All doctors have a duty to care for the sick and wounded, says Dr Pete Deveson, and we must make a stand for our Bahraini colleagues.
The basic principle of medical neutrality is fundamental to our lives as doctors – we have an ethical duty to care for the sick without regard to politics, race or religion. Last month, the government of Bahrain violated that principle when it sentenced a group of doctors to long prison terms for treating civilians wounded in anti-government protests.
Bahrain is the smallest nation in the Middle East. Oil-rich, relatively progressive and Westernised, it is a valued trading partner to Britain and hosts a strategic US naval base.
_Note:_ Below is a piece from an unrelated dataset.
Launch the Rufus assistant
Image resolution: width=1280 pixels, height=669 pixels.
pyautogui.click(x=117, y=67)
But despite Bahrain's modernity and prosperity, tension persists between the minority Sunni leadership and the mainly Shia population. On 14 February, inspired in part by the Arab Spring protests that saw the governments of Egypt and Tunisia toppled by mass public demonstration, thousands of protesters began to gather in the capital Manama demanding democratic reforms and rights for the Shia majority.
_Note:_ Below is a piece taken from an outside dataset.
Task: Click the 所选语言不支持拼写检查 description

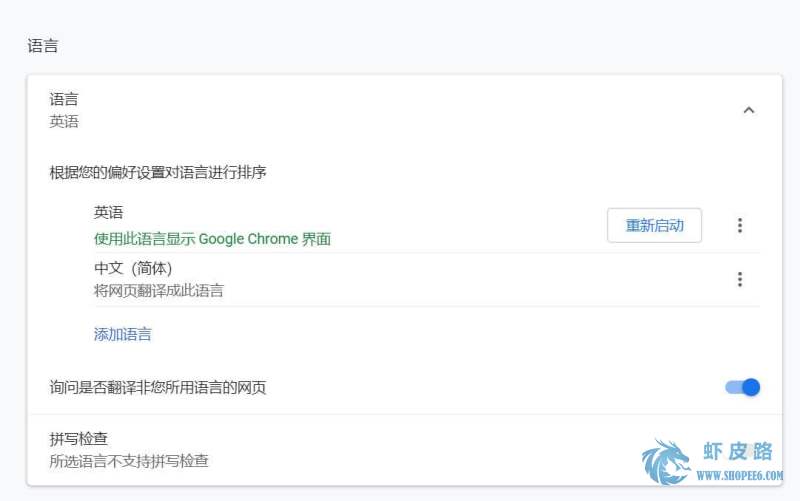Action: (129, 461)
Government security services responded with lethal force, shooting dead seven protesters and injuring scores more, but the protests continued and intensified. The casualties were treated at Bahrain's largest public hospital, the Salmaniya Medical Centre (SMC).
From the start of the violence, doctors and healthcare workers attempting to treat the wounded were deliberately targeted by security forces. This intensified after 16 March, when the Bahraini government accepted the aid of 2,000 mainly Saudi troops and declared martial law. During the following crackdown, the SMC was occupied by government forces, and doctors were subjected to intimidation, beatings, abduction and torture.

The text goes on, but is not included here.